Our aim is to evaluate the use of laryngeal adductor reflex (LAR) for posterior fossa and brainstem surgeries in conjunction with current intraoperative neuromonitoring (IONM) techniques.

Case Description:

The patient is a 62-year-old woman who complained of decreased hearing on her left side, dizziness, and left facial palsy. After proper investigation, she was found to have a left vestibular schwannoma. She was scheduled for the left retrosigmoid approach and electrodes embedded on the surface of the endotracheal tube were inserted to monitor for LAR. Preoperative baseline monitoring was recorded. During intraoperative resection of tumor, a significant bilateral amplitude response decrease of the LAR was noted, along with left side decrease in vocal muscle motor evoked potential amplitude responses and bradycardia.
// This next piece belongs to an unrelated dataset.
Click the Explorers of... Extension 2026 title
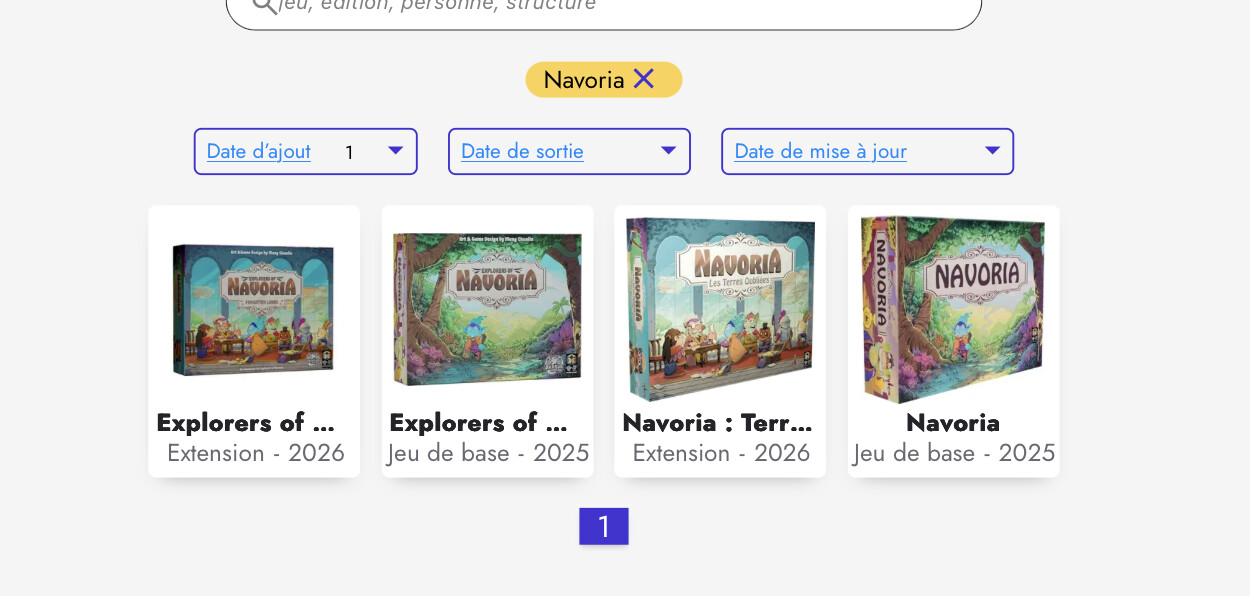This screenshot has height=596, width=1250. tap(246, 423)
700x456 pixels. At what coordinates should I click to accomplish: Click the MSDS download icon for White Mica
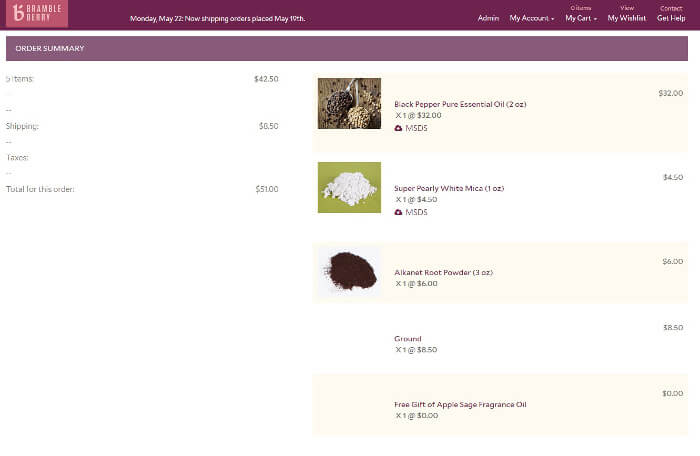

Following the LAR event, owed to numerous other IONM changes, surgery was terminated to avoid any complications.

Conclusion:

LAR is an integral tool to constantly monitor vagus nerve function that can be used in combination with other IONM modalities during lower brainstem and posterior fossa surgeries. We advocate the IONM use of LAR in brainstem surgeries.

Keywords

Brainstem surgery
Intraoperative neuromonitoring
Laryngeal adductor reflex
Posterior fossa surgery

INTRODUCTION

Intraoperative neuromonitoring (IONM) recording of the laryngeal adductor reflex (LAR) is a newly developed technique mainly used in head-and-neck surgeries. LAR is a brainstem-modulated involuntary airway protective reflex arc to stimuli on the laryngeal mucosa, preventing foreign material from inappropriately entering the upper airway. The superior laryngeal nerve (SLN) functions as the afferent limb and the recurrent laryngeal nerve (RLN) as this reflex’s efferent limb, resulting in vocal fold closure. This technique has been used in thyroid surgery and showed promising results in regard to the RLN and vagus nerve (VN) monitoring.[13] The application of LAR in neurosurgery is poorly studied; we postulate a positive outcome if used in lower brainstem and posterior fossa surgeries. We present a case of a 62-year-old woman who underwent left vestibular schwannoma resection with multimodality IONM, adding to the routine the application of this novel method for assessing its advantageousness on the lower brainstem and VN integrity.

CASE REPORT

A 62-year-old woman with a medical history of nondestructive surgical treatment of Meniere’s disease 25 years ago and moderate-to-severe bilateral sensorineural hearing loss, greater for the left ear and using hearing aid on the right ear, who presented to the emergency room due to 3 months history of progressive gait instability, dizziness, and left mouth angle weakness associated with 2-week history of reduced sensitivity in the left facial region. Physical examination revealed left facial paresis (House-Brackmann Grade 2) and left facial hypoesthesia in the territory of the maxillary branch of the trigeminal nerve.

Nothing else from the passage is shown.